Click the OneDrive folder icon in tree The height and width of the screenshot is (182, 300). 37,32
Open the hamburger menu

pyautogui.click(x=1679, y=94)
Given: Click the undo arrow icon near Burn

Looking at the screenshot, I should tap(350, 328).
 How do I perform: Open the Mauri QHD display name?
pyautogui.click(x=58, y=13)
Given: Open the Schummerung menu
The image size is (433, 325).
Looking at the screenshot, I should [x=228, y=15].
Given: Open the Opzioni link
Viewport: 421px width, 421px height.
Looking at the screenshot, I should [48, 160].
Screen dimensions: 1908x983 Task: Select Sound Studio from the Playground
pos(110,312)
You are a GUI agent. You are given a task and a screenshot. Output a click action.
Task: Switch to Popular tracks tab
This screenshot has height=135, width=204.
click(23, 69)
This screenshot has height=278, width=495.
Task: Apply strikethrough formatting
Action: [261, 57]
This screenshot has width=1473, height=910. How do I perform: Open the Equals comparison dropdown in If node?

Task description -
Please put all of the rows above into a numbered list, leaving out the blank lines.

Right answer -
1. Click the OneDrive folder icon in tree The height and width of the screenshot is (182, 300). 37,32
2. Open the hamburger menu
3. pyautogui.click(x=1679, y=94)
4. Given: Click the undo arrow icon near Burn
5. Looking at the screenshot, I should tap(350, 328).
6.  How do I perform: Open the Mauri QHD display name?
7. pyautogui.click(x=58, y=13)
8. Given: Open the Schummerung menu
9. The image size is (433, 325).
10. Looking at the screenshot, I should [x=228, y=15].
11. Given: Open the Opzioni link
12. Viewport: 421px width, 421px height.
13. Looking at the screenshot, I should [48, 160].
14. Screen dimensions: 1908x983 Task: Select Sound Studio from the Playground
15. pos(110,312)
16. You are a GUI agent. You are given a task and a screenshot. Output a click action.
17. Task: Switch to Popular tracks tab
18. This screenshot has height=135, width=204.
19. click(23, 69)
20. This screenshot has height=278, width=495.
21. Task: Apply strikethrough formatting
22. Action: [261, 57]
23. This screenshot has width=1473, height=910. How do I perform: Open the Equals comparison dropdown in If node?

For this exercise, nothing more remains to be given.